The world is indeed a strange place when an attorney who worked for telecommunications clients, heads the agency that oversees the siting of many utility projects and chairs a regional energy and climate effort is thought to be unqualified for a seat on the Public Utilities Commission, while a close friend of the governor with virtually no utilities experience was easily confirmed to the board just two years ago.
Some lawmakers have begun quietly criticizing David Littell’s nomination to the PUC, saying he is inexperienced. Mr. Littell is the commissioner of the Department of Environmental Protection, an agency that many people find easy to criticize.
While head of the DEP, he has worked to shorten the time spent reviewing development proposals.
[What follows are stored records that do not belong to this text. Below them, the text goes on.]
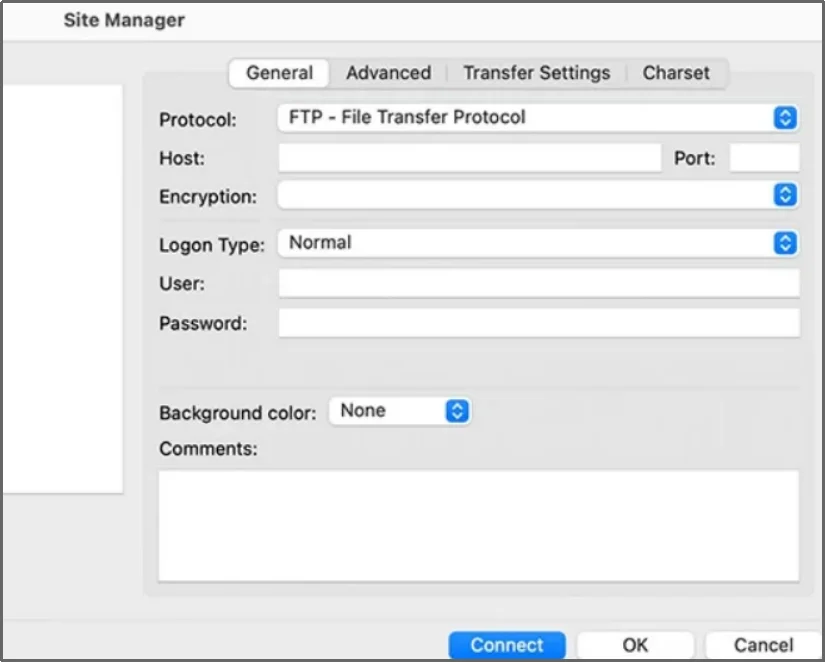Switch to the General tab
Screen dimensions: 826x663
[x=278, y=72]
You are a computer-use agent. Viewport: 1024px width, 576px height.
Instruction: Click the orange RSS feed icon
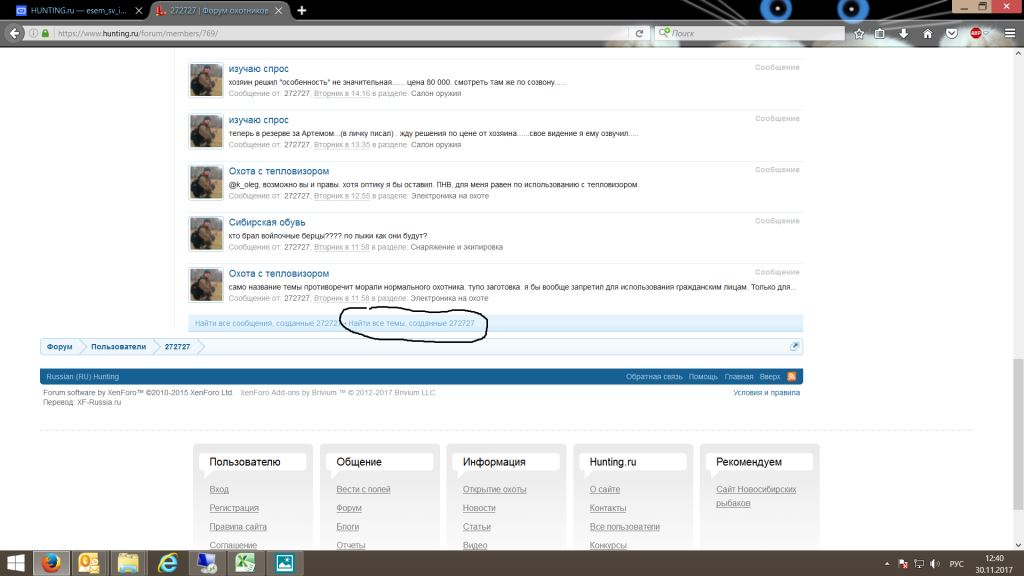[792, 377]
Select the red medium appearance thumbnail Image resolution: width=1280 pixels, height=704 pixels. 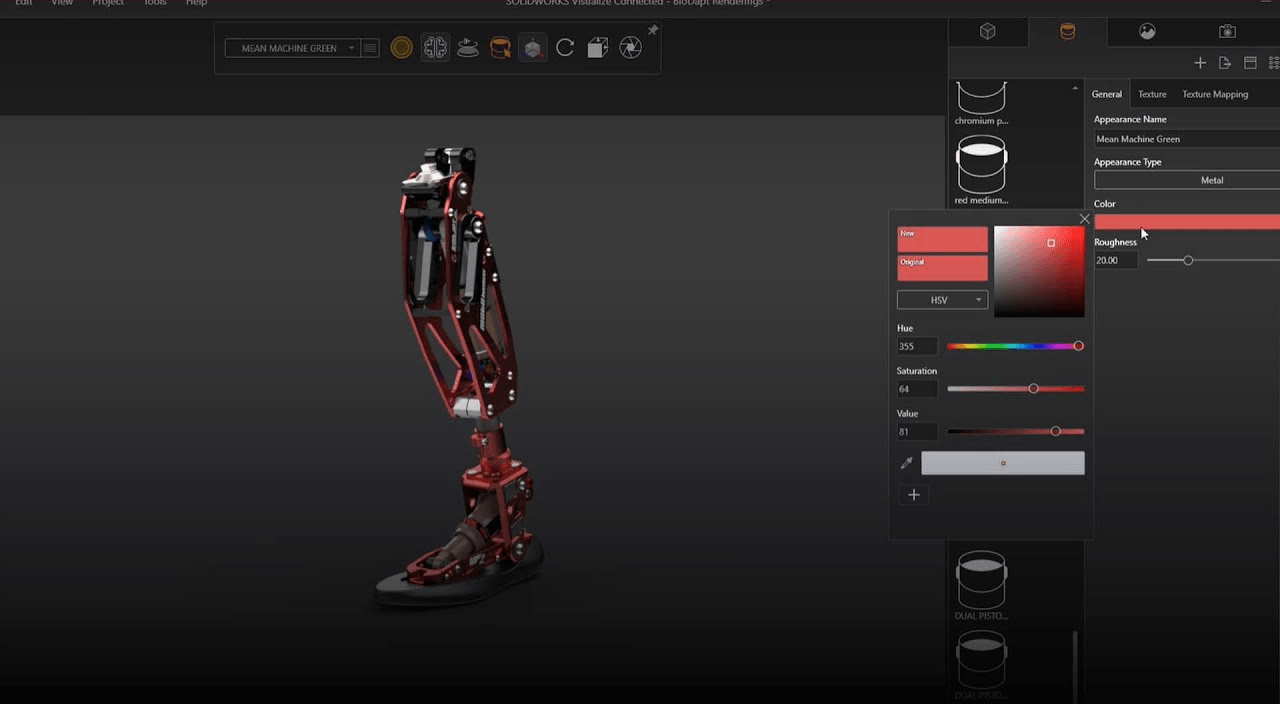pos(981,165)
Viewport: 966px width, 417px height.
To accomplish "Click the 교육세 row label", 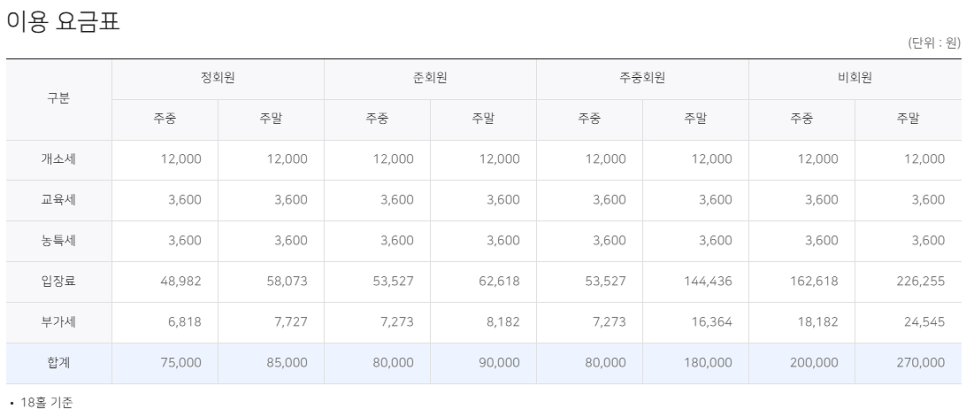I will click(x=58, y=200).
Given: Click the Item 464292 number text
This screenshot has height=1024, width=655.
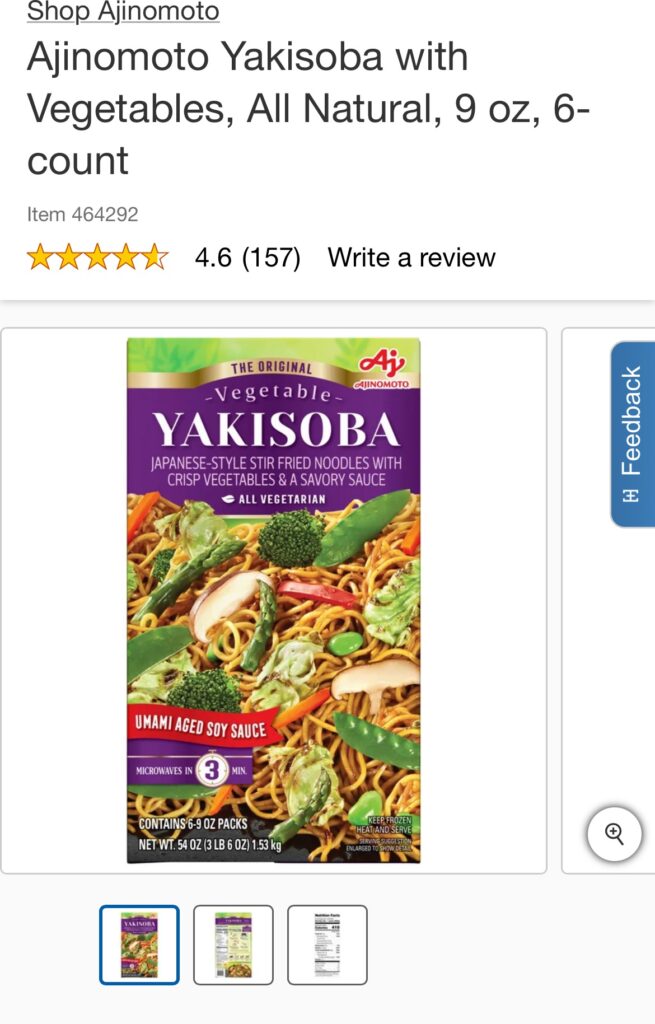Looking at the screenshot, I should (82, 214).
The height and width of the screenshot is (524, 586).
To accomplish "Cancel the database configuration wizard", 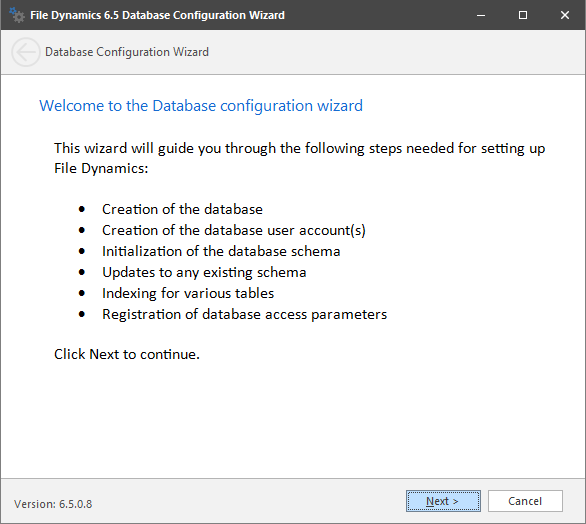I will click(x=525, y=501).
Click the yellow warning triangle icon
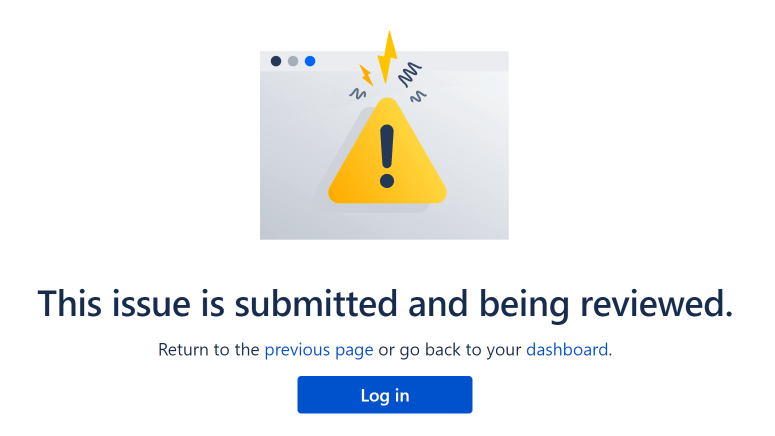Viewport: 775px width, 436px height. click(x=387, y=151)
During his tenure, the agency had processed 5,000 permits per year, up from 3,500 a decade ago. At the same time, the department’s staff has shrunk from 461 to 410. Through May of this year, the DEP has permitted $5.2 billion worth of capital investments since 2003.
Others cite Mr. Littell’s involvement in the development of wind power in Maine as a reason he shouldn’t sit on the PUC. He was a member of the Governor’s Task Force on Wind Power Development, which led to legislation that eased some barriers to wind power projects.
Likewise, some are critical of Mr. Littell’s role with the Regional Greenhouse Gas Initiative, a consortium of eastern states working to lower energy use and pollution. RGGI has been cited by Sen. Olympia Snowe as a model for national energy and emissions legislation.
Before joining the DEP, Mr. Littell, who was a lieutenant commander in the U.S. Navy Reserve, represented telecommunications companies and others as a lawyer in private practice.
It is incongruous to criticize Mr. Littell’s high-profile roles as DEP commissioner, chairman of RGGI and a member of the wind task force and, at the same time, to say he lacks experience.
A closer look at recent PUC commissioners shows that he is one of the most qualified nominees. The governor’s last nominee, Jack Cashman, was commissioner of the Department of Economic and Community Development and a longtime real estate developer. He was unanimously approved for the PUC and has since received good reviews for his work on the board. The other commissioner, Vendean Vafiades, is a former judge and legal counsel for the University of Maine System.
Other recent commissioners have included a deputy attorney general with securities expertise as well as a commissioner of the Michigan lottery and chamber of commerce president.
Mr. Littell’s expertise and demeanor would be a good addition to the PUC, and his nomination should be supported by the Utilities and Energy Committee.